No but this method is better anyway:

[video]https://bryanearl.com/blog/how-to-tutorials/72-how-to-custom-foam-cutting-for-the-pelican-1720-case-using-hot-wire-cutter[/video]
 
This has been discussed here serval times. There's a type of spray you can use once you've "picked & plucked" that will hold the foam together. You can also pull out the foam sheets and wrap them in gaffer tape. It won't stick to the foam but it will stick to itself, so think of the foam as filler. You can also get a sheet of rubber or neoprene matting, cut it to the same pattern as the foam and rubber cement it to the top of the foam to provide some structure.
 
Its fairly advanced but.

Can you design (I suggest Fusion 360) your cases and get them CNC cut. Or check out various services that design and cut.
 
If the item fitting the pluck foam is no deeper than one layer, I find glueing a piece of fabric underneath the foam holds it together nicely...I used 3m foam feargering spray (contact cement in a can) and a canvas type non stretch gray fabric...works great
 
Nice. I like the low tech ideas for pick n pluck (thats the little long square shaped pieces right?). What are the sprays to hold it together called? Do you have to worry about anything sprayed coming in contact with gear?
 
I think I'm going to try the plastidip, I'm sure I have one can at home. Had never heard of doing this until now. Need to decide how much will remain unsprayed for future purchase, I have some empty areas that might get extra stuff or add some lenses down the road.
 
I'm too cheap, need to see how this turns out. Need to let the plastidip outgas for a couple of days before I put lenses back in this.

If I buy new foam, I'll probably track down some polypropylene or polyethylene foam sheets. Should be soft enough, but won't tear like foam rubber.
 
Well, one can is gone and the top layer of foam is sprayed. Still smell a little solvent this morning so need to wait longer. May put it outside in the Sun for a while to help the solvents evaporate.

The "large" 4800 case was $45usd with a coupon, also got the "medium" 3800 case for camera bodies which was $30usd. Cans of Plastidip are about $5usd each so if it works OK, it will be a good first step for many people. Once the foam wear out, custom would be the way to go.

I'll let you know how well it works when I get the lenses back in place, shouldn't be more than a day or two more.
 
Greg, Did you spray the plastic dip[ over the whole peice of foam or just in the holes that you had pluck out? What color is the dip?
 
Sorry, just saw this. I used black plastidip and sprayed the entire top level of foam. Every side and lots in the holes.
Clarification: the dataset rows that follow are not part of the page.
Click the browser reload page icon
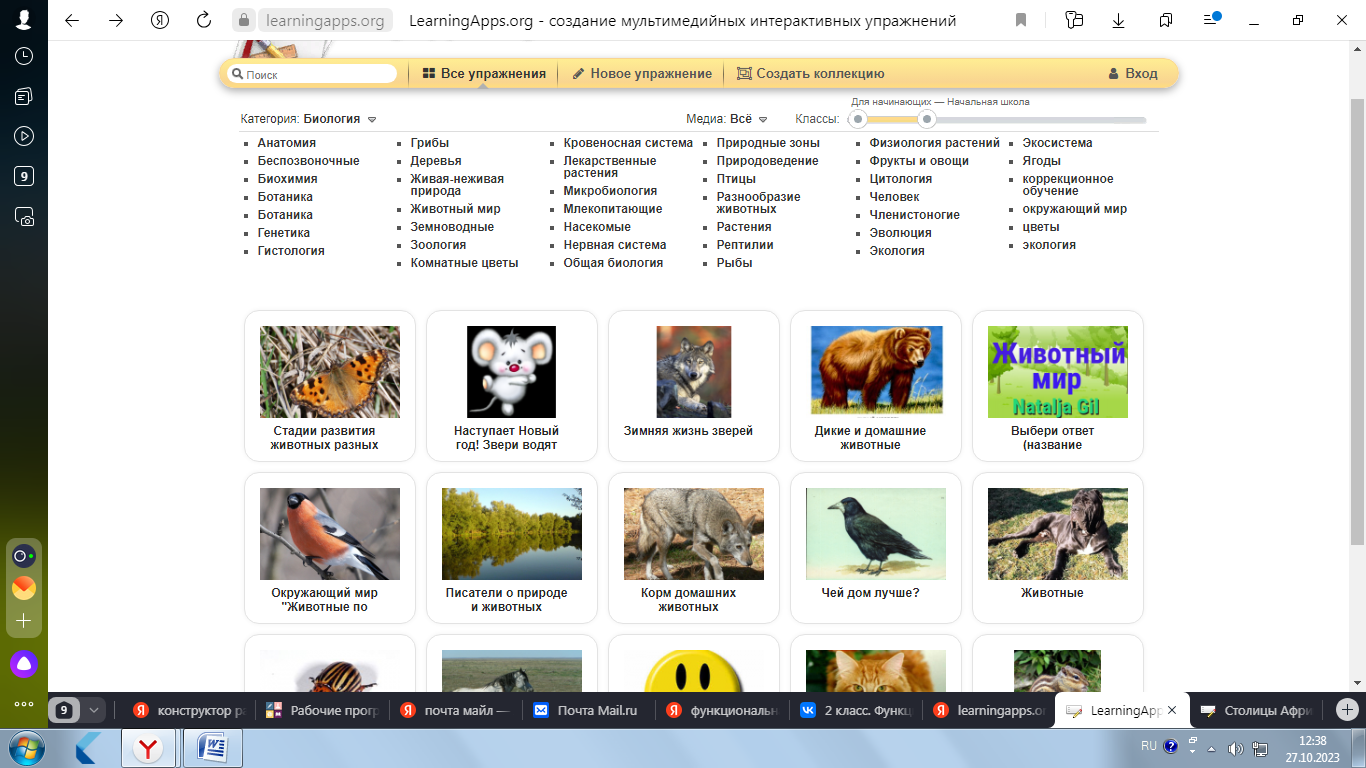Screen dimensions: 1366x768 coord(204,20)
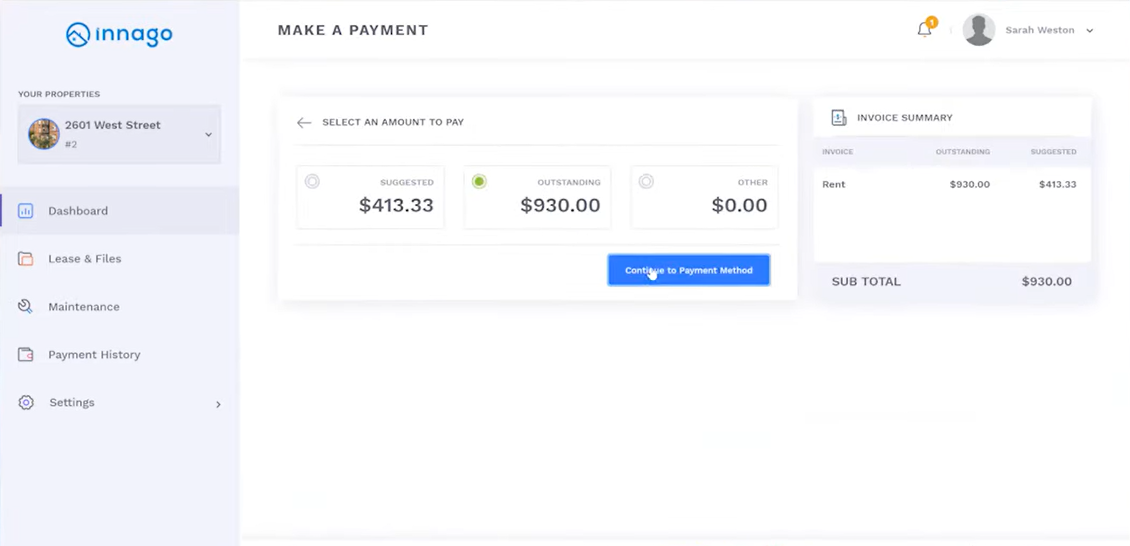Open the Maintenance page link
1130x546 pixels.
(84, 307)
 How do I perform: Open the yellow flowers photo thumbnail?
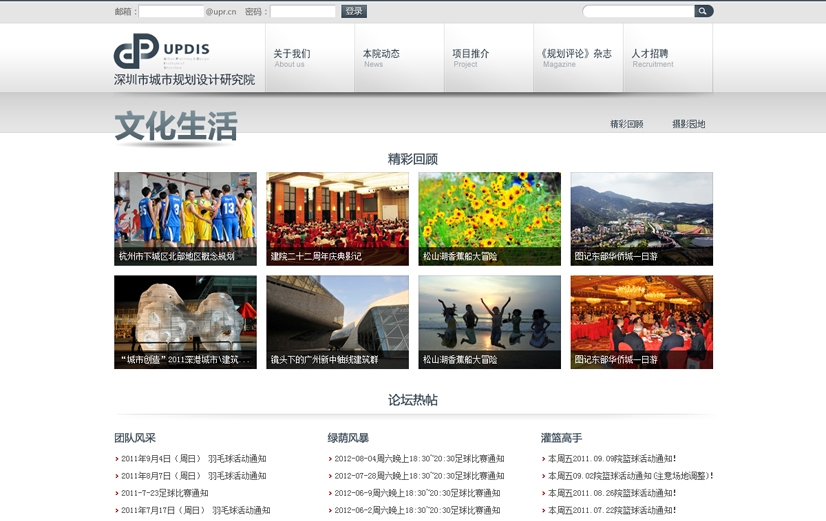point(489,218)
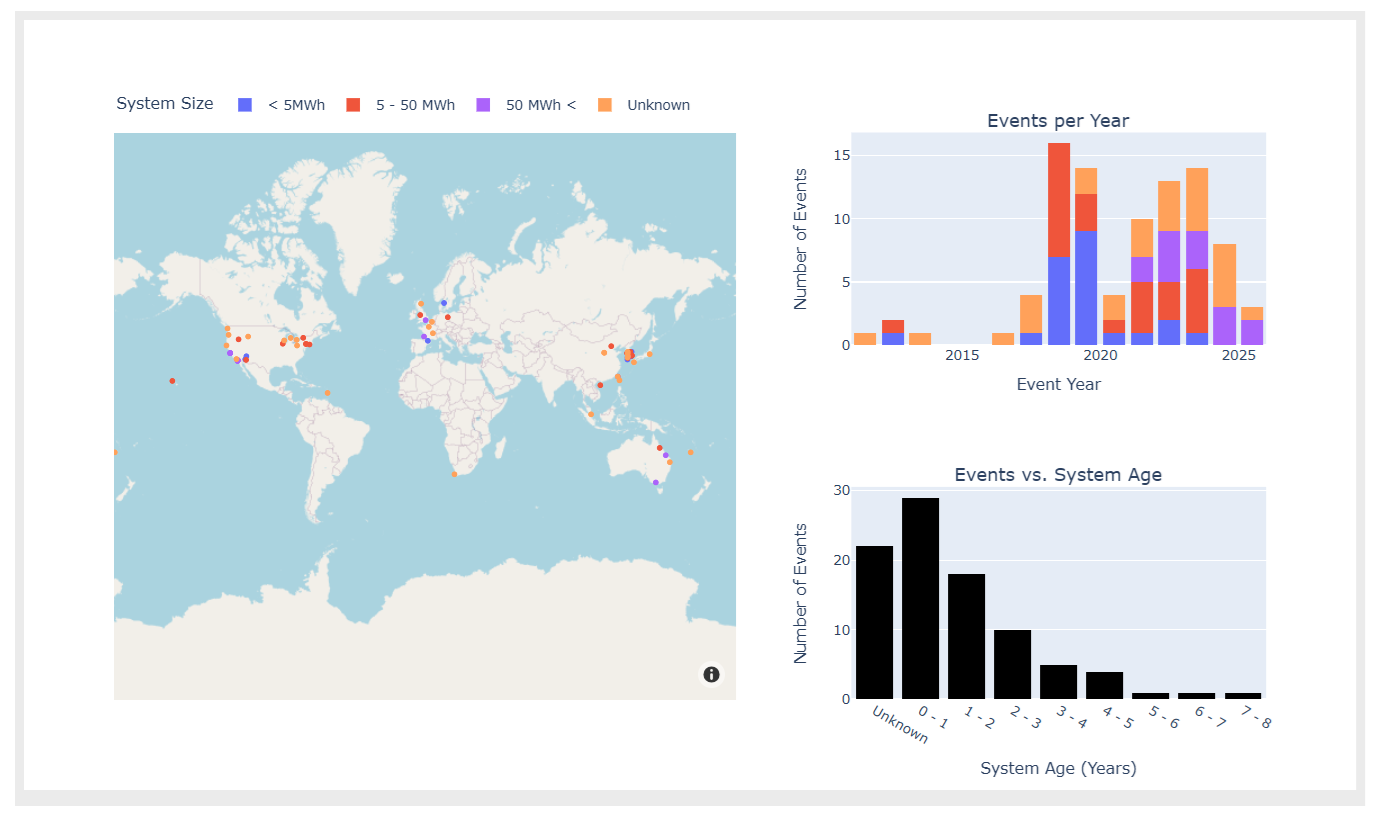Click the 'Events per Year' chart title

1057,121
I think I went light in the big empty area so that I could pull more holes if I added lenses, but still at least one coat in that area.

The case for the camera bodies didn't go as well, lots of places where there was only a single block between pieces, and this started pulling away from handle while spraying. You can kind of glue these back together with the spray, but not always going to work. Over all still happy with the money spent and function of the cases.
 
Yes, solid rule of thumb with pick-and-pluck is to leave at least two blocks thickness for "walls". With or without spraying, a single block wall will get torn out of place pretty easily.